> Task:
Everything from the first line of the entries through the line containing "Click the Compute" is to be retyped exactly, and nothing beyond it.

> Material provided:
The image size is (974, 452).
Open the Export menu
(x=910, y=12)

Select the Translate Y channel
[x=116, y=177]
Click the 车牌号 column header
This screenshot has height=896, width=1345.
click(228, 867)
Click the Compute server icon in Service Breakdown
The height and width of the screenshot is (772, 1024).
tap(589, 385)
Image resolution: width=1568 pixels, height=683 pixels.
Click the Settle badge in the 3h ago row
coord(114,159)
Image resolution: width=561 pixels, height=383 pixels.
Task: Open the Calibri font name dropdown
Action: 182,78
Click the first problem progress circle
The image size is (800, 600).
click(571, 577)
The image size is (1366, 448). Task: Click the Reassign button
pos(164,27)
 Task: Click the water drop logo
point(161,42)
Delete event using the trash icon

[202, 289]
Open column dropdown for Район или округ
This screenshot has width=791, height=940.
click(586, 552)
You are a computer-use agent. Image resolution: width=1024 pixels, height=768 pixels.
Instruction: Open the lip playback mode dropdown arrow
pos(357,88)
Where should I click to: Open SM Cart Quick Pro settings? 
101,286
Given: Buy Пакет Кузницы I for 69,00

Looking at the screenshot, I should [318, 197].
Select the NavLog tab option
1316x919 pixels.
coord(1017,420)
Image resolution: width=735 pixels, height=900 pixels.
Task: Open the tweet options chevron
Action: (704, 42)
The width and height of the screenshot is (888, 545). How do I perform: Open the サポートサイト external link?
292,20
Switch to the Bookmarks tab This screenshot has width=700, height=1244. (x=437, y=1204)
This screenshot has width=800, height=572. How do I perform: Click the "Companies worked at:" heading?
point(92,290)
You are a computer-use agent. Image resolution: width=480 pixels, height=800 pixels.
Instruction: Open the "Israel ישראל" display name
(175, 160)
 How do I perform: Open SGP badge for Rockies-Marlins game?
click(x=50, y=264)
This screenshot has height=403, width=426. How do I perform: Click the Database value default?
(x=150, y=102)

> Expected answer:
The image size is (974, 452).
Open the Export menu
(x=910, y=12)

Select the Translate Y channel
[x=116, y=177]
Click the 车牌号 column header
This screenshot has height=896, width=1345.
click(228, 867)
Click the Compute server icon in Service Breakdown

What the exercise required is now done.